Task set »
a - In the passage on Cleveland Publishing, what was the largest print run for a single title?
b - Pick out every line of the rows below that contains the word "accomplish", and copy each one. Case counts.

Page extract »
Begin
Cleveland Publishing was an Australian digest paperback fiction publishing company that operated between 1953 and 2019.  The company was originally based at 276 Military Road, Cremorne, New South Wales.

History

The company's founder was John Patrick 'Jack' Atkins – a former secretary of the New South Wales Democratic Labor Party. Les Atkins – John Atkin's son – took control of the company in 1979.

Cleveland Publishing published novellas (24,000 to 48,000 words) in a number of genres. At peak the company produced 18 titles – 12 originals and six reprints – per month. Print runs for individual titles peaked at 25,000 copies. In all, close to 10,000 titles were published.

The genres published included crime, romance, war and westerns. The first three genre titles that were published under a number of series included: the Detective series, the Larry Kent series & the Silhouette Detective series. 

Other series that were published: the Enchanting series, the Diamond Library series, the Doctors and Nurses series, the Doctor Riley series, the Doctor Conway series, the Frontline series, the Raider series, the Commando series and the Patrol series.
End
Material shown »
Begin
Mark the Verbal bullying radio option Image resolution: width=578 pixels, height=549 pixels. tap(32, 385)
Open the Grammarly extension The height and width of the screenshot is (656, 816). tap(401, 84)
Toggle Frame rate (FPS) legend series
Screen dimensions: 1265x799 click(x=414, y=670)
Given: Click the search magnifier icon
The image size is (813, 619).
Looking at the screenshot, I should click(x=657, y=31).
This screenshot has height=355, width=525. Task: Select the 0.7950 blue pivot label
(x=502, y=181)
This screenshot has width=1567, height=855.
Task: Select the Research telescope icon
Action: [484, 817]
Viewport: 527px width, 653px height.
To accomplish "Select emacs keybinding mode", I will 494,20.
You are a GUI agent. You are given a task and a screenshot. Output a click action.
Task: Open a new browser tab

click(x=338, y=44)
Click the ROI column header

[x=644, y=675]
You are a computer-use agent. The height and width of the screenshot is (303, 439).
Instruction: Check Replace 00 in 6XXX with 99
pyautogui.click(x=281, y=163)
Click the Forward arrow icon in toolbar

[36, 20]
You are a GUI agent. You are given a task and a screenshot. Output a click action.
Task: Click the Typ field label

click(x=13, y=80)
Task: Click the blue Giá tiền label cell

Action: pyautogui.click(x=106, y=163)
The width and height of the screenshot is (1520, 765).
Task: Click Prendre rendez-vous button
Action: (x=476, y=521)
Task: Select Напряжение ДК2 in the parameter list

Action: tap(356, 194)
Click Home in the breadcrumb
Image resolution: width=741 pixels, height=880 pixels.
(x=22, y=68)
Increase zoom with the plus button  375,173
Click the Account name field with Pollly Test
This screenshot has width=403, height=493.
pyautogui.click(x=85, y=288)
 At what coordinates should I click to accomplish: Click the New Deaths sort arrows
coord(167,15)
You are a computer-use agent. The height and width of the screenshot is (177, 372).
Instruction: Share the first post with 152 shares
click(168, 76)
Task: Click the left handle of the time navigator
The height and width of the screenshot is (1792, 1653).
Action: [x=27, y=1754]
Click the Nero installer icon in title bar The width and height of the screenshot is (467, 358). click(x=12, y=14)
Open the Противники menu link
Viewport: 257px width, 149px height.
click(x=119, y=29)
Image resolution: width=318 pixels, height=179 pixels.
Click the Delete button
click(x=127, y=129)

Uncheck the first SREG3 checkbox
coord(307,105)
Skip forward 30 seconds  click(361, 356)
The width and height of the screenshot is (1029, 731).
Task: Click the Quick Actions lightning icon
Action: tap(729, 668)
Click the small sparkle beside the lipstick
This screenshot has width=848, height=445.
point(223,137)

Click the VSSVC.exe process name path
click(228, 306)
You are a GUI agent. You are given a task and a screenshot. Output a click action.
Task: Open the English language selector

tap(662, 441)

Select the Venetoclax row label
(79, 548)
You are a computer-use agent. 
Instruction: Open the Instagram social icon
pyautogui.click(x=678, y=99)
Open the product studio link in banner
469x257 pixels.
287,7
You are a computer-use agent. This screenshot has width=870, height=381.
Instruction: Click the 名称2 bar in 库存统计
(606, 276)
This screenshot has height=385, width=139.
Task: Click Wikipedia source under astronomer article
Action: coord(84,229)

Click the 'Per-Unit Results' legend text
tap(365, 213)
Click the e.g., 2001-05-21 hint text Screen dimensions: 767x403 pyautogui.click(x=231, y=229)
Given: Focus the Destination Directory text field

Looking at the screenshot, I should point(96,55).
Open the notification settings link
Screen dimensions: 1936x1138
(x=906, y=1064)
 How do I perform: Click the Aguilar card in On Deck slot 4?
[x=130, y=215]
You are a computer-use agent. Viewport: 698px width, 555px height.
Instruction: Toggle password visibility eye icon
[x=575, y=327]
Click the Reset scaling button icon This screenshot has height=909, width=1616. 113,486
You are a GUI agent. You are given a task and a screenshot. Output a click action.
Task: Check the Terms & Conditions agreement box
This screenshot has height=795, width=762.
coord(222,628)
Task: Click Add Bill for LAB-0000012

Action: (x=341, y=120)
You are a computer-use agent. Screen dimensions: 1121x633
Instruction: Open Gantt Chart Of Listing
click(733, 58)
End
Worked answers »
a - 25,000 copies.

b -
To accomplish "Select emacs keybinding mode", I will 494,20.
 At what coordinates should I click to accomplish: Click the New Deaths sort arrows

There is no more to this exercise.